Monday, June 06, 2022

COTW: Ukraine in Charts I

Putin's War on Ukraine has lasted over a 100 days, with no pid end in sight. After loosing his bid to take Kyiv, his war aims have shifted to taking the Donbas region. Russian separatists have been fighting the Kyiv government for almost a decade in this industrialized region. These forces, supported by Russia, occupied about 17% of the nation's land area; now, the Russians control about 75% of the region, or together with Crimea and the southeastern coastal strip, a fifth of Ukraine. Negotiating an end to the fighting under these circumstances is a difficult proposition for both sides. Fighting in Donbas is now a war of attrition with both sides taking serious casualties, although the higher number is believed to be on the Russian side. The Biden Administration recently acceded to Ukraine's request for HMARS, a mid-range battlefield missile, it believes could help it push the Russians out of the country. But no single weapon system will win this war.

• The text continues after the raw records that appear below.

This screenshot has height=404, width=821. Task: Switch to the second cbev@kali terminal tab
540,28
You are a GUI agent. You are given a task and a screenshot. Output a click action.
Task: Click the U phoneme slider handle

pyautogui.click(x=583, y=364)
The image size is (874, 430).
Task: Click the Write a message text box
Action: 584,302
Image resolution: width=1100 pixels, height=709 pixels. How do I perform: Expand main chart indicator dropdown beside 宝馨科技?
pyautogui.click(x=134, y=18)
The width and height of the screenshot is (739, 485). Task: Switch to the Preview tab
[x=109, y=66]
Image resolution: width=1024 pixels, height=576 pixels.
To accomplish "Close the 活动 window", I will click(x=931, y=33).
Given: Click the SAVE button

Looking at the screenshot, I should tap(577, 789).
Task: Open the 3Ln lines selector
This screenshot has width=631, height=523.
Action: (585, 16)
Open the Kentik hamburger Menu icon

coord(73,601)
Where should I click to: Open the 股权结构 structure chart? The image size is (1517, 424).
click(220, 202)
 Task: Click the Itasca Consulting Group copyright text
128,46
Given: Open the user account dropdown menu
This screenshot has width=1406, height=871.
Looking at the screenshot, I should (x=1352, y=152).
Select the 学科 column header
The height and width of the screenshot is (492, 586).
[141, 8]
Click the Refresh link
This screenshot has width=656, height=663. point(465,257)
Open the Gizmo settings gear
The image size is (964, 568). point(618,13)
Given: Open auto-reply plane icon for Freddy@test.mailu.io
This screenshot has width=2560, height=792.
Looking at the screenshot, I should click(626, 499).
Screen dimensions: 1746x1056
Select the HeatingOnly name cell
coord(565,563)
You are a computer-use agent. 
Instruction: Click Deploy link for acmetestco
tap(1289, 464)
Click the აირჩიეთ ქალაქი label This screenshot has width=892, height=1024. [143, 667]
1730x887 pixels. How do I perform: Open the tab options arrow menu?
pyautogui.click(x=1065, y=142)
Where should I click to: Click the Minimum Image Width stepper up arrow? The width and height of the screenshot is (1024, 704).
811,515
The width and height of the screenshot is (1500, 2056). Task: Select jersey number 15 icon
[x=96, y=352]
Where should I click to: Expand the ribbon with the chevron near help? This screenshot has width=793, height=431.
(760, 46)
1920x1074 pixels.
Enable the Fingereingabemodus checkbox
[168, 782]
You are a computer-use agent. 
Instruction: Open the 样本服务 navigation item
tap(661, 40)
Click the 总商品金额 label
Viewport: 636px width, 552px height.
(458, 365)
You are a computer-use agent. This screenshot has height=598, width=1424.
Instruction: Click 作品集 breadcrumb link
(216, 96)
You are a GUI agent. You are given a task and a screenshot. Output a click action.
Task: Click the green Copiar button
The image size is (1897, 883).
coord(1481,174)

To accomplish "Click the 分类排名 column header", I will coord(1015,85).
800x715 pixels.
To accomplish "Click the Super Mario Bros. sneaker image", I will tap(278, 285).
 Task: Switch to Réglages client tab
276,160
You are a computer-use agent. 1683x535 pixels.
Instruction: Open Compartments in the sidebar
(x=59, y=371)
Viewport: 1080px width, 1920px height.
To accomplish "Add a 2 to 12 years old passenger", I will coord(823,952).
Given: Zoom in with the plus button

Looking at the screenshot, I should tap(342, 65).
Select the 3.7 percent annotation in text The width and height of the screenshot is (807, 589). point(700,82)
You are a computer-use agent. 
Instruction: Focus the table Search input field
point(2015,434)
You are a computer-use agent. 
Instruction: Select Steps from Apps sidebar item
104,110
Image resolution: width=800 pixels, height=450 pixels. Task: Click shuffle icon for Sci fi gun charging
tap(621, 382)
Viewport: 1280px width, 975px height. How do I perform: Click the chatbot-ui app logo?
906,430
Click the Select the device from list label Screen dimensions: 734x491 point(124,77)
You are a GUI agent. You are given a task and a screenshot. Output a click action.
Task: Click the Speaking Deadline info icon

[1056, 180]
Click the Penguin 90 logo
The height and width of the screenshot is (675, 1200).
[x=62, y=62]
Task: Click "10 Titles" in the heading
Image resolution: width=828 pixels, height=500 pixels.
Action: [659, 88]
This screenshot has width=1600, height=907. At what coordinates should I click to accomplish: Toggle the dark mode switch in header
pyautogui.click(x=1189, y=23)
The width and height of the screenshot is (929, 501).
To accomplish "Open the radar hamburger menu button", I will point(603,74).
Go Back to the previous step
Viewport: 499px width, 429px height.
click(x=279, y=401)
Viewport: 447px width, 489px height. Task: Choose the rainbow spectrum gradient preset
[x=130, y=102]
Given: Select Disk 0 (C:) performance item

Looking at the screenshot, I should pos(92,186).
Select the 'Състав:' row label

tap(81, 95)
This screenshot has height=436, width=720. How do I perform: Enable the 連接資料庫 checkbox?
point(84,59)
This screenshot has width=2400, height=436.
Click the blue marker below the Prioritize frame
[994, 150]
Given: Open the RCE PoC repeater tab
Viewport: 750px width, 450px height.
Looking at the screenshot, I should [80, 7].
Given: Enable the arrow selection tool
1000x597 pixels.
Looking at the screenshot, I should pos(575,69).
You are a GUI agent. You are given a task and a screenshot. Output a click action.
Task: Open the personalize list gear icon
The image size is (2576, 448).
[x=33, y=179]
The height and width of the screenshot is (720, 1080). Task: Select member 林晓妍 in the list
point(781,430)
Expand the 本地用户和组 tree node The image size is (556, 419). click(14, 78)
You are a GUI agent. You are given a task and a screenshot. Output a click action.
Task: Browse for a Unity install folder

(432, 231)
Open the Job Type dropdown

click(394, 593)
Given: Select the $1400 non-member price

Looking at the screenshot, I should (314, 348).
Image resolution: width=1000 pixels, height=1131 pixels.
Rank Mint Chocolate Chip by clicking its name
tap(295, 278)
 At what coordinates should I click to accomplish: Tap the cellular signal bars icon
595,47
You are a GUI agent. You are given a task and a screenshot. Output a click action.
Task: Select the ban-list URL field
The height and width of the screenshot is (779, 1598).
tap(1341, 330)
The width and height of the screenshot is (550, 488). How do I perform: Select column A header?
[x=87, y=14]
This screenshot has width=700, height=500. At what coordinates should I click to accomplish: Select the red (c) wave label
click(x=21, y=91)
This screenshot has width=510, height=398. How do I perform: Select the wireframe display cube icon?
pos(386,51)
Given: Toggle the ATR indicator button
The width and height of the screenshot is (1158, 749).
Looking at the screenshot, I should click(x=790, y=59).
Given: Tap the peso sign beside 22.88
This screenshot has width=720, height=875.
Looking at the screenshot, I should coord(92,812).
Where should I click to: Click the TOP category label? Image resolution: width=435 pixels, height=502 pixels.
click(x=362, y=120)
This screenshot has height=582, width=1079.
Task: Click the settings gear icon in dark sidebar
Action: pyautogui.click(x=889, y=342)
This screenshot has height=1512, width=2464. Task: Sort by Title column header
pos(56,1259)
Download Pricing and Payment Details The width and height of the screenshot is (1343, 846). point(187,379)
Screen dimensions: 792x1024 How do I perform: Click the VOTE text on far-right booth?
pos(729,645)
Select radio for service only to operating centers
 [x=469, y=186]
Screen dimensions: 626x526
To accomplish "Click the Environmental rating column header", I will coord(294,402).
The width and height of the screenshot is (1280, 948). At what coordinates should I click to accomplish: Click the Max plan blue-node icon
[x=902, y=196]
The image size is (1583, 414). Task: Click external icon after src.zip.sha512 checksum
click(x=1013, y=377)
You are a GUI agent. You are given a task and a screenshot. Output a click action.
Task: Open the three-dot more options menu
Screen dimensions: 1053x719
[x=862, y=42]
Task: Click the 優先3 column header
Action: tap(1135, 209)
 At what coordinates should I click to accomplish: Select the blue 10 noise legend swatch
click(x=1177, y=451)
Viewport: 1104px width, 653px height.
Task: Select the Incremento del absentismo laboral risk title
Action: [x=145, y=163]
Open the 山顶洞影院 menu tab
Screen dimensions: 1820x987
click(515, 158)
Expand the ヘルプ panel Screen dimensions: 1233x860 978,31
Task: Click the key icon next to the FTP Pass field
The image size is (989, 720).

So why is Putin willing to risk thousands of Russian lives and debilitating international sanctions to take over the Donbas completely? Aside from the obvious propaganda claims of "de-nazification"*, wars are often fought over resources. Ukraine is rich in resources, notably natural gas, coal, and iron ore. Rich and extensive farmland supplies the international grain market. According to the US Department of Agriculture, Ukraine is the world's fifth largest exporter of wheat, fourth largest of corn, and first in sunflower oil and meal. It also produces in significant amounts sugar beets and potatoes. Disruption of Ukraine's wheat harvest threatens to produce famine in Africa. Besides untapped gas reserves estimated to be among the largest in Europe, (26th in the world) the country is criss-crossed by transnational gas pipelines. Even though not a member of NATO, Ukraine is the fourth largest recipient of US military aide. US Person always made sure he occupied Ukraine when he played the board game of "Risk". This informative chart shows the story:


*Ukraine has a history of extremist right-wing parties, including national-socialists. Ukrainians fielded a volunteer Waffen SS division in 1943 called the First Galician that fought the Red Army.  Fast forward to today's Azov Battalion made up of neo-nazis.  After a bitter and protracted siege of the Azvostal Steel plant in Mariupol, surviving members of the Battalion were forced to give up. Prisoners were directed to undress, exposing their nazi tattoos--swastikas, black suns, and SS numbers 14 and 88. A celebrated name in Ukrainian history is Stepan Bandera who lead a faction of the ONU, the Organization of Ukrainian Nationalists, An ultra-natioinalist party that had sympathies for, and collaborated with Nazi Germany. Bandera's followers made up two of the most famous battalions, Roland and Nachtigall, that were trained by the Abwehr prior to Germany's invasion of Russia. Roman Shukhevych, Nachtigall's deputy commander, participated in the execution of Ukrainian Jews.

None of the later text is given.